The amount of content is staggering even in early access with only one act to play. What’s mind-numbing to me, is the branching dialogue choices. I’ve played the classes to gather research for builds and a tier list, and every time it’s the same, yet also very different. One playthrough I killed my companion, and another one left my party. In one playthrough I destroyed a very difficult fight, another I had to reload 100 times to complete it. One playthrough I was able to bypass an important fight, another, was initiated on sight.

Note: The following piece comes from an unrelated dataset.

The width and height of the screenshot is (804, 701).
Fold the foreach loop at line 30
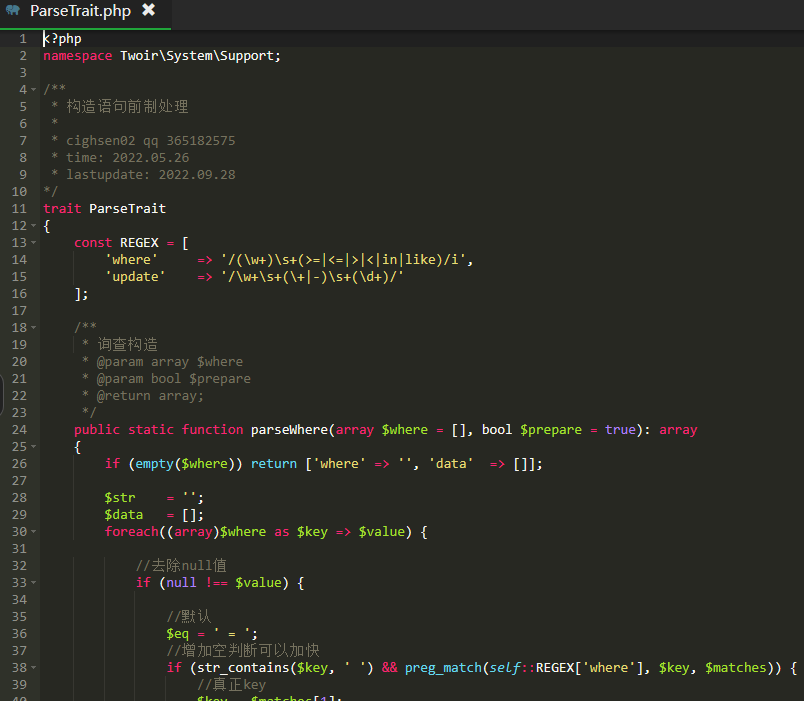point(34,531)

The dice roll system to dialogue is core to the story and initially a huge turn-off to me. I didn’t understand it and wanted to just select and get my result. But the randomness, just like combat, makes the game MUCH more interesting. Sure you can just save before and reload 100 times to get that 20-dice score, but the playthrough and randomness when things don’t go your way adds a lot to replayability.
The dice rolls combined with insane amounts of branching dialogues make the game feel like a Skryim-level RPG. Every play-through is different. Every playthrough you learn something new about the story, the game, and yourself. You constantly see and experience new things and wonder, what if I played a Drow Bard next time?
Is Baldur’s Gate 3 Worth Buying?
Let’s answer the initial question? Should you buy this game?
In summary, buying Baldur’s Gate 3 guarantees an immersive role-playing experience, a captivating storyline, strategic gameplay, stunning visuals, and the chance to actively participate in the game’s ongoing development. If you’re a fan of the genre, the Dungeons & Dragons universe, or simply crave an epic and unforgettable adventure, Baldur’s Gate 3 is a must-have title that will provide you with countless hours of thrilling and immersive gameplay.
I would say avoid this game if you want fast paced action, like a shooter or action-based RPG. Avoid this game if you don’t want long-cut scenes and tons of dialogue options or just aren’t a fan of fantasy or Dungeons and Dragons.
Final thoughts: the developers at Larian Studios have created a masterful world to explore, filled with intriguing characters, captivating storylines, and morally complex choices. You’ll have the opportunity to shape your character’s destiny, forge alliances, and make impactful decisions that will have far-reaching consequences, immersing you in a truly immersive and interactive adventure.
If you’re interested in purchasing Baldur’s Gate 3, the base game costs $60. A value well worth the money, in my opinion. For higher prices, there are other editions of the game available for purchase which can come with either digital cosmetics or physical items depending on what you’re interested.